Earlier this year in August, a 9 person jury concluded that Samsung had infringed upon multiple design and software patents of Apple. This trial was the main event of the year for the mobile industry as the two titans faced off in a battle of epic proportions. Ultimately the verdict awarded the Cupertino-based company $1.051 billion in damages. Following the trial, residing Judge Lucy Koh issued several orders that focused on having a number of documents in the lawsuit be unsealed and unredacted.
Tech law blog Groklaw, after reviewing numerous documents and evidence has identified multiple misleading arguments Apple used against Samsung in the trial however. As many will recall, during the trial Apple attorneys used a Samsung internal memo as evidence that the company was intentionally copying Apple’s iPhone. In that memo, Samsung Mobile President JK Shin had expressed disappointment at how far behind the Korean company’s user experience had become to Apple’s. Shin was quoted as saying the difference was “…truly that of Heaven and Earth” and Samsung had suffered from a “crisis of design”. While these statements are valid, Apple had revealed during the trial that Shin told his designers to “make something like the iPhone“. Based on Groklaw‘s findings, however, Apple had left out key parts of the quote.
In that internal memo, Shin, actually stated:
“…let’s make something like the iPhone. When everybody talk about UX, they weigh it against the iPhone. The iPhone has become the standard. That’s how things are already.”
The Executive then went on to state:
“Designers rightly must make their own designs with conviction and confidence; do not strive to do designs to please me; instead make designs with faces that are creative and diverse.“
As these quotes suggest, Shin never instructed his teams to design a copy of Apple’s UI but rather suggest his team should remain creative and focus on the comfort and ease of use akin to what Apple’s offering has done.
Shin also instructed his designers to do their best to design a device that “…(does not have) a plastic feeling and instead create a metallic feel”. Certainly this is a design philosophy that is very similar to Apple’s but also one all companies have begun exploring. Shin was also observed as stating that Samsung should focus on leveraging larger displays, a feature that Apple didn’t include until it released its iPhone 5 this year.
“Our biggest asset is our screen,” he said. “It is very important that we make screen size bigger, and in the future mobile phones will absorb even the function of e-books.”
As expected, the statements above were never revealed by Apple during the trial. Instead Apple’s attorneys used the bits and pieces of select quotes to formulate their case and mislead the jury as to Samsung’s standing.

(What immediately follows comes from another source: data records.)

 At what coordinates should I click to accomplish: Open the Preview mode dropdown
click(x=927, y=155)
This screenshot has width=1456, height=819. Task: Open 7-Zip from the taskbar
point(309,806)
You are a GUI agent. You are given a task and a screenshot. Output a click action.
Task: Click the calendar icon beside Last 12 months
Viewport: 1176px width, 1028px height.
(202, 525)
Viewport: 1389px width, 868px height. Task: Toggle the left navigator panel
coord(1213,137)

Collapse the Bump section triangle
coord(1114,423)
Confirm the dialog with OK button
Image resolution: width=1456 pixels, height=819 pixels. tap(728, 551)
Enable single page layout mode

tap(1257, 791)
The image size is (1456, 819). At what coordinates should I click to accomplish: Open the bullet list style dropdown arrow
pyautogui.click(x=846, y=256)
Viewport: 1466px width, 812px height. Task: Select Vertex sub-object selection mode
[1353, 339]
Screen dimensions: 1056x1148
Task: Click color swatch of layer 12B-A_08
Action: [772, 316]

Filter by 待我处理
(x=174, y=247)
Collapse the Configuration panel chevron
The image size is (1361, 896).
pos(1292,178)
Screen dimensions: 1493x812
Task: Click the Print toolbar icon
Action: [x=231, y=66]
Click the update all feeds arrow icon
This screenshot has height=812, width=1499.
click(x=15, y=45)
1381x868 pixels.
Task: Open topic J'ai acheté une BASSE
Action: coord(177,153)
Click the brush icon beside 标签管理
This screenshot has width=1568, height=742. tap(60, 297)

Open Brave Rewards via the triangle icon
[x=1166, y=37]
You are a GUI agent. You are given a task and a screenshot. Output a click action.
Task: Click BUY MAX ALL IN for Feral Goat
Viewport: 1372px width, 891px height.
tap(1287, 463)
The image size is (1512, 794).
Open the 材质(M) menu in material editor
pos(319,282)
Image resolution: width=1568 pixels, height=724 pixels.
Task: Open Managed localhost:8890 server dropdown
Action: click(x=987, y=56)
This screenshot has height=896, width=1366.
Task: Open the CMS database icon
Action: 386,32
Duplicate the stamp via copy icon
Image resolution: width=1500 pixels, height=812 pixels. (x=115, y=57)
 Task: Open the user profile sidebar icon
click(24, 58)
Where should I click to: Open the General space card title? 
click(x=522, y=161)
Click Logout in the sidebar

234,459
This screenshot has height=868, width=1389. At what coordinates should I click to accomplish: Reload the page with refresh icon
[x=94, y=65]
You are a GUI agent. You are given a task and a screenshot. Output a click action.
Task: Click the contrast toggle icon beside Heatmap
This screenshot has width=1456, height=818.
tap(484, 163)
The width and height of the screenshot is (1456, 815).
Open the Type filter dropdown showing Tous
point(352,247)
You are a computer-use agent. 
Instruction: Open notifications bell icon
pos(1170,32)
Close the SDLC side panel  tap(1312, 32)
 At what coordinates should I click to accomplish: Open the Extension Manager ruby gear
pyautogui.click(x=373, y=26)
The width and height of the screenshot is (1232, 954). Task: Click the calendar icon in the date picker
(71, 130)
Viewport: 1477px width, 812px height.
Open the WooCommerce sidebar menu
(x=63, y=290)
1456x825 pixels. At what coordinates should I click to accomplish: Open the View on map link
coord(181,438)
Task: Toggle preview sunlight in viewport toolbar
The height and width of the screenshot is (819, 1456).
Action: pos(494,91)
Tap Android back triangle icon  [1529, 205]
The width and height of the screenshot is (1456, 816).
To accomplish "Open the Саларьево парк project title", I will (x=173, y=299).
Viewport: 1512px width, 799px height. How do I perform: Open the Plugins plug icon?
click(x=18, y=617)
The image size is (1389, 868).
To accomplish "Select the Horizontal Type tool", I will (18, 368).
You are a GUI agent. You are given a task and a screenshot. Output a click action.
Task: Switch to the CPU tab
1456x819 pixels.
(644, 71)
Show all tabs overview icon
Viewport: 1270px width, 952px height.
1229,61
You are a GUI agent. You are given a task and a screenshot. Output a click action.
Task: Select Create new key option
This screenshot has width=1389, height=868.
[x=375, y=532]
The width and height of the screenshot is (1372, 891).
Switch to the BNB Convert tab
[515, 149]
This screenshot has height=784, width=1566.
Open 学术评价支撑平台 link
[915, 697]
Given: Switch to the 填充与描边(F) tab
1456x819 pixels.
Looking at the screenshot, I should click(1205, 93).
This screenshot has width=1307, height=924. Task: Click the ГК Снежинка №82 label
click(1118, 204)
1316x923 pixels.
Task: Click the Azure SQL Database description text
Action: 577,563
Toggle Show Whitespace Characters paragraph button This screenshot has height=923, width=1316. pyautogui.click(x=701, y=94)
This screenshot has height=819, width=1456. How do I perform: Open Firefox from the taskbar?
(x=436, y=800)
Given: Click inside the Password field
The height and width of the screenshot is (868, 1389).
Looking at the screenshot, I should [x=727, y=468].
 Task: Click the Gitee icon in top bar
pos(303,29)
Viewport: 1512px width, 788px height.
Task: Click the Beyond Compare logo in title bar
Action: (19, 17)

Never the less, it is difficult to deny that portions of Samsung’s design on its devices and UI are certainly pulled from Apple’s iOS. Perhaps these same designers Shin spoke to, out of a lack of creativity or other unknown factors decided to utilize Apple’s standards.
It is not known how these details will play into Samsung’s appeal process of the verdict but it does reveal interesting details on how the case played out for both companies.